[Stored data entries]
Start of Block

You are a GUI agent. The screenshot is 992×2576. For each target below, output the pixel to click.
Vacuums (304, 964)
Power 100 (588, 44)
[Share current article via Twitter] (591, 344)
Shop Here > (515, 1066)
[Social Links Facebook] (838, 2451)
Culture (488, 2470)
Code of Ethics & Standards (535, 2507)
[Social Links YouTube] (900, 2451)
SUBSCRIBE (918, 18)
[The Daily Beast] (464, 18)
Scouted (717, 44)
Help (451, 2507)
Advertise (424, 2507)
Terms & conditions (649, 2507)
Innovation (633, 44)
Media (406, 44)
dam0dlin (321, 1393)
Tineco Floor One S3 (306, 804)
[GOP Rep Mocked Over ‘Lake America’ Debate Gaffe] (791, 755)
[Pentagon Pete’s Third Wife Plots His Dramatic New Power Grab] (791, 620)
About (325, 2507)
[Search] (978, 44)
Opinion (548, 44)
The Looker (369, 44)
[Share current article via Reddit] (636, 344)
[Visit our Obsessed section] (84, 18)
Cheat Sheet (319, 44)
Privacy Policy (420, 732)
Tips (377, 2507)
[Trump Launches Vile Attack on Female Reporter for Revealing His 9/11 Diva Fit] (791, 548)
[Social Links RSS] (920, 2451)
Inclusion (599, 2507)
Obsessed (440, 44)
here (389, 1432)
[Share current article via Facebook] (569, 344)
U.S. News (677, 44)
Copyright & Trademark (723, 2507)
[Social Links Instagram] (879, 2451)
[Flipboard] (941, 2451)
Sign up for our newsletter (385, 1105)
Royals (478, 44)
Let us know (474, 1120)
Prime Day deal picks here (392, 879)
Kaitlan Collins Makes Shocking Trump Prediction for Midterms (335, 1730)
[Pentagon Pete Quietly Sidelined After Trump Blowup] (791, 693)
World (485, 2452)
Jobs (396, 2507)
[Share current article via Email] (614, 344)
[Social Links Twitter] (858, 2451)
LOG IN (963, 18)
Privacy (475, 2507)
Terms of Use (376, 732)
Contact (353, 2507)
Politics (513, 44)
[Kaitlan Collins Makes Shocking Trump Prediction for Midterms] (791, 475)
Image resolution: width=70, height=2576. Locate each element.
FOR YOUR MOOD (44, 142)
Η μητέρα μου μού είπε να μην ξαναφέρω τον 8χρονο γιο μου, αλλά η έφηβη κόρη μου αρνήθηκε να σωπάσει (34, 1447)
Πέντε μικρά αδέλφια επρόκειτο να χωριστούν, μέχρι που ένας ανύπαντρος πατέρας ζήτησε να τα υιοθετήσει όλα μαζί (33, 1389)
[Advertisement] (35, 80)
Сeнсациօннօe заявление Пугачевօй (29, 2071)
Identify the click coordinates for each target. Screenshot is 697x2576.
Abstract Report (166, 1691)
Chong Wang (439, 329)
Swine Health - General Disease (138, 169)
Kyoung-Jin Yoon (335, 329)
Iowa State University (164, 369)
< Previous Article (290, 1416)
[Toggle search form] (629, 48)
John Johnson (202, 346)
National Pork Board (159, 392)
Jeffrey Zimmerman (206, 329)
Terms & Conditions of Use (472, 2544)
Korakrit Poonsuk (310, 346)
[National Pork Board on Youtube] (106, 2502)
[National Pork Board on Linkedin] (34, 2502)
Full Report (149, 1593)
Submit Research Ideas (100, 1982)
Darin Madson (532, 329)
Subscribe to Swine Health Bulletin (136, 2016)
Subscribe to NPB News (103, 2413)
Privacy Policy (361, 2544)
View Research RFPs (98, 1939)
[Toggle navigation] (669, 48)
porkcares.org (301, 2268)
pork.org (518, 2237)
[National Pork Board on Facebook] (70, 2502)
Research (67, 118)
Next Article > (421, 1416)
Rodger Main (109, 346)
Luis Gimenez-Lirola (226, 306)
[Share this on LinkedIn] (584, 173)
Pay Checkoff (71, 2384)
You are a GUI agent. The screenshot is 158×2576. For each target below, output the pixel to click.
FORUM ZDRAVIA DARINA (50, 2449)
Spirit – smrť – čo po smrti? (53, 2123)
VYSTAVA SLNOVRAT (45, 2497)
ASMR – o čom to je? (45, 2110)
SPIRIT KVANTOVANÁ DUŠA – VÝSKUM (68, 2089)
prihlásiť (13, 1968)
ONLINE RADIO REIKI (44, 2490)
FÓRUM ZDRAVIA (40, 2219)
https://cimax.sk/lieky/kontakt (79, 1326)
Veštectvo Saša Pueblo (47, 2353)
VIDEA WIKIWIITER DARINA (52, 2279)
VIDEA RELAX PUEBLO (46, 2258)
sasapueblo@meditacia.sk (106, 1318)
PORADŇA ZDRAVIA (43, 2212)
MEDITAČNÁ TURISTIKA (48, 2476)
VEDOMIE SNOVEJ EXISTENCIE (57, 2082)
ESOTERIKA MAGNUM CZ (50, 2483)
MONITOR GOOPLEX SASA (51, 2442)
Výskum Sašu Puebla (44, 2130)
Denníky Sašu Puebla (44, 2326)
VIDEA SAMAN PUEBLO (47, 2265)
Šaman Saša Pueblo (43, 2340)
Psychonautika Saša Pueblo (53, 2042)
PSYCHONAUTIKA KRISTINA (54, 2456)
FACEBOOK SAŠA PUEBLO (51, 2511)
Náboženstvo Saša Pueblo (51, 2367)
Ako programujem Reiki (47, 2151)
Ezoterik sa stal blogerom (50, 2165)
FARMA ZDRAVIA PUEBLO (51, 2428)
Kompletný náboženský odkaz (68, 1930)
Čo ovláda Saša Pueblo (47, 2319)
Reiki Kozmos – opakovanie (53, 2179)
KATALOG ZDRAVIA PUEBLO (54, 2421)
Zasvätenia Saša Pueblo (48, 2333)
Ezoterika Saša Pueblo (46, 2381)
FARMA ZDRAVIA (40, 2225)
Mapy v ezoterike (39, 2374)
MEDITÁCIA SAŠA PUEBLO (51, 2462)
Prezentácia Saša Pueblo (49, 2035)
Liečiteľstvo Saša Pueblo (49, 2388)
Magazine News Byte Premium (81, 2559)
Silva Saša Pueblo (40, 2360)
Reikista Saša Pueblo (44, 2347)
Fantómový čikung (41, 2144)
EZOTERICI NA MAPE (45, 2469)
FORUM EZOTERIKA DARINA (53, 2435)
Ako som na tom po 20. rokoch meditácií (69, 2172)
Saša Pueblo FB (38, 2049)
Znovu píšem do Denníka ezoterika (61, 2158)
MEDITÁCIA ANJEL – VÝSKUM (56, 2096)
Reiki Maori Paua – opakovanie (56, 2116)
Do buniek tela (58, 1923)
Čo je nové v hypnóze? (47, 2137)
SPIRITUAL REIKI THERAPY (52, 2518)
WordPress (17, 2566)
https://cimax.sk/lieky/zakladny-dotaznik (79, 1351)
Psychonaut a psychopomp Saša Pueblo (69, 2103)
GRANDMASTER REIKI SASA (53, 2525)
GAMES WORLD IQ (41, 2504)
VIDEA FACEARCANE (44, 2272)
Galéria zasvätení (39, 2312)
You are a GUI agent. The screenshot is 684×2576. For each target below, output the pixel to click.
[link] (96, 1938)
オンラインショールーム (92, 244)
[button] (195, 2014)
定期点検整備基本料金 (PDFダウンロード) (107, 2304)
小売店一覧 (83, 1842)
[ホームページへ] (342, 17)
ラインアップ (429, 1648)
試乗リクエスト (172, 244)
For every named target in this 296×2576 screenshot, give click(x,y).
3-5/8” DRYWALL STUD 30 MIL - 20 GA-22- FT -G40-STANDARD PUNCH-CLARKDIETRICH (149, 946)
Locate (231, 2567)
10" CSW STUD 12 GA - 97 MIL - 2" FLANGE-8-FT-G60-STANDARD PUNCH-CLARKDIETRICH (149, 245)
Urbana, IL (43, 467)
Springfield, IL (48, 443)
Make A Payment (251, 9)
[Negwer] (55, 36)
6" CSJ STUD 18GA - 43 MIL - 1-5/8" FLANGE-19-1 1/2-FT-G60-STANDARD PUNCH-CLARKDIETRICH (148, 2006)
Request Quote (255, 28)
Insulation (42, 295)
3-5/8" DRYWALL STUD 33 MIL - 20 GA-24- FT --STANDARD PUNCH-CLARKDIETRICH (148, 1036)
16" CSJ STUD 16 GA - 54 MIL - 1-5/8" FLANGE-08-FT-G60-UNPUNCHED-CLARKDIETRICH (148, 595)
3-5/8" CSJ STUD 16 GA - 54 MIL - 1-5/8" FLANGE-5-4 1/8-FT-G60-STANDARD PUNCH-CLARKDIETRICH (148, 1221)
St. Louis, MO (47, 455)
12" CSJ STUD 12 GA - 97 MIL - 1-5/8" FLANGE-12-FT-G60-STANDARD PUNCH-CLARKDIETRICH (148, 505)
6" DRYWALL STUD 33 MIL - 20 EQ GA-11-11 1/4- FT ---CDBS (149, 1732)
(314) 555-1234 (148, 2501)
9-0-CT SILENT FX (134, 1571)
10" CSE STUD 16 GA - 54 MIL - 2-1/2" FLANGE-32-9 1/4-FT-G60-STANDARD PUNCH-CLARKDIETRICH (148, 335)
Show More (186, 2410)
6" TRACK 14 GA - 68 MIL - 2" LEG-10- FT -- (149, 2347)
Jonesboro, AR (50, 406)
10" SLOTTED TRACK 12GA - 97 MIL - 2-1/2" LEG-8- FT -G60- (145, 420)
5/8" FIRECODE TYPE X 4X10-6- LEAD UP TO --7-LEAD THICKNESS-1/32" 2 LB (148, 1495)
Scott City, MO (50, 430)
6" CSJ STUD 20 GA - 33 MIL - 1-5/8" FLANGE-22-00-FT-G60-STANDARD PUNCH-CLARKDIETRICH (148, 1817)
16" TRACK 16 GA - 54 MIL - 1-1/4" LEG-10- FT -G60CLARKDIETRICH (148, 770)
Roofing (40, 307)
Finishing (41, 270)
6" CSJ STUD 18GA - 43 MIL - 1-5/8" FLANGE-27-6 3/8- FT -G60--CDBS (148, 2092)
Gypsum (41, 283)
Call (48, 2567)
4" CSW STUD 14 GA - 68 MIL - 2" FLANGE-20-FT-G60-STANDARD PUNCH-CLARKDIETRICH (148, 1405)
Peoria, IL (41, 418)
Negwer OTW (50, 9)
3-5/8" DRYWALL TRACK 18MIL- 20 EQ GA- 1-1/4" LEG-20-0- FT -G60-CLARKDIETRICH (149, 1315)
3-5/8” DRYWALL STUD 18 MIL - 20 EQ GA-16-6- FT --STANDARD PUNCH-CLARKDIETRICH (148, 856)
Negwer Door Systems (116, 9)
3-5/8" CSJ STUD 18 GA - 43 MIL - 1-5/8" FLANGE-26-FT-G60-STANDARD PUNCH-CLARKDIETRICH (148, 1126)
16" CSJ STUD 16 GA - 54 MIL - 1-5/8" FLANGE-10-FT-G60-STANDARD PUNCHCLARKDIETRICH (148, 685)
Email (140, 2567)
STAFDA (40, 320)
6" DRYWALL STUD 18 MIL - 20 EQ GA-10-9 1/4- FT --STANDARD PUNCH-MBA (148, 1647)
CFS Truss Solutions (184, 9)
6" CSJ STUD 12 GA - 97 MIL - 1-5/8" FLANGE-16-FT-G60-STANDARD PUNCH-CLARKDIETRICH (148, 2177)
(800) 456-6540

End of Block

§ What is being asked
Only a number is wanted here: how many lines in the data above include the string "Links"?

§ Task response
5